There’s any number of things that could have been done differently to avoid this situation, but every one of them would fall apart in the face of budget pressures. While they are working, the measures do not demonstrate their value. Only through failure can you see in no uncertain terms what has been lost.

Joe Dietz April 13, 2007 1:16 PM

While not a solution in itself… but it seems likely that people who feel like they belong to an organization are less likely to sabotage an organization. Using contractors rather than paying competitive wages to attract and retain such skills in the Navy might have contributed here. Motivation matters, I find people who do work just for the money, disturbing, but I can’t really blame contractors either since their employer has said up front they don’t belong…

Contractors are not necessarily de facto doing something just for the money, but are certainly more likely to be.

Bill Tims April 13, 2007 1:18 PM

Having worked on AIX at IBM, no there isn’t any real security but there is a very tight audit trail. The place to look for similar situations is in the banking industry. It takes at least 2 bank employees to change anything and possibly more.

Jemaleddin April 13, 2007 1:24 PM

Bruce, are you forgetting about those russian hackers who had read/write access to the entire MS source repository for 6 months? It wasn’t that long ago, was it?

Theoretician April 13, 2007 1:37 PM

I agree with Bruce’s suggestion that another layer of security would be good. My $0.02 is that using processes that required oversight/supervision by Navy personnel might be worth considering. A sailor has a somewhat different motivation to a civilian contractor and lives with the threat of harsh military justice for serious mistakes. which leads me onto my next point…
Am I the only one who amazed by the leniency of the sentence? Perhaps the mental illnesses referred to by the defence are partly why. If I had been caught doing something like this I would expect to be sent to a Fed Pen for a very long time.

Darron April 13, 2007 1:57 PM

I once had a vendor describe the processes for developing/maintaining one version of State Lottery software.

* _Dataset entries_
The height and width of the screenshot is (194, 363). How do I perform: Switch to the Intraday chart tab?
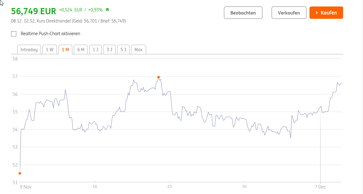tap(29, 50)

---

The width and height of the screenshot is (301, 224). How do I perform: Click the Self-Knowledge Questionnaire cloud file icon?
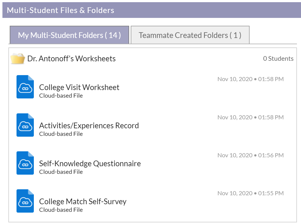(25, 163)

* _The request_
Write the next part of the comment thread about contractor sabotage and security, picking up after its final sentence. The records have nothing to do with what you are asked here.

* _Response below_
The development team writes the code and commits changes to a repository.

The secondary team, located in a different city and with no contact with the first team, examines and commits these individual changes to the real codebase. They are not allowed to make changes, just approve or disapprove changes from the first team.

It seems like military software should have a similarly secure process.

kaz April 13, 2007 2:04 PM

I just read the article, and I too was “amazed by the leniency of the sentence”. With a possibility that it “could result in loss of life” seems to call for a much harsher sentence compared to say just loosing a pile of money. What would cause someone to think twice to take payment to carry out such a plan when the only consequence would be a mere slap on the wrist.

j April 13, 2007 2:05 PM

Once one passes a single subject background investigation there is indeed a lot of trust placed in the individual.

I think the people in this guy’s company need a refresher in OpSec and reporting requirements, if the guy was actually depressed and bipolar and no one told anybody.

John April 13, 2007 2:10 PM

Having worked at MS for a couple of years, I can tell you that just about any developer can get write access to the source repository. All that is required is a signoff from the responsible PM. Some of the reasons I used were tangential at best, yet all of them were approved.

El Contracto April 13, 2007 2:15 PM

As someone who has written software for government contracts, I am quite shocked that something like this wasn’t caught. We had procedures somewhat like what Darron described.

Anonymous April 13, 2007 2:20 PM

This is why during my brief 21 year career in the Air Force we had what was called SCI clearance and access. Each part of the project was unique and a signature (hidden) to show who did the work and review.

Dom De Vitto April 13, 2007 2:39 PM

Ten years ago I worked for a company that made electronic test equipment.

You did some code, it got reviewed by the Design Authority for the code in question – an expert in that code, and put in the development baseline.

Come release time, the code, if required, got pulled into the release, built and tested by the test team.

Each stage was done by a separate person/team to ensure quality.

When I left they were integrating mandatory code quality metrics before code would be accepted back into ‘dev’….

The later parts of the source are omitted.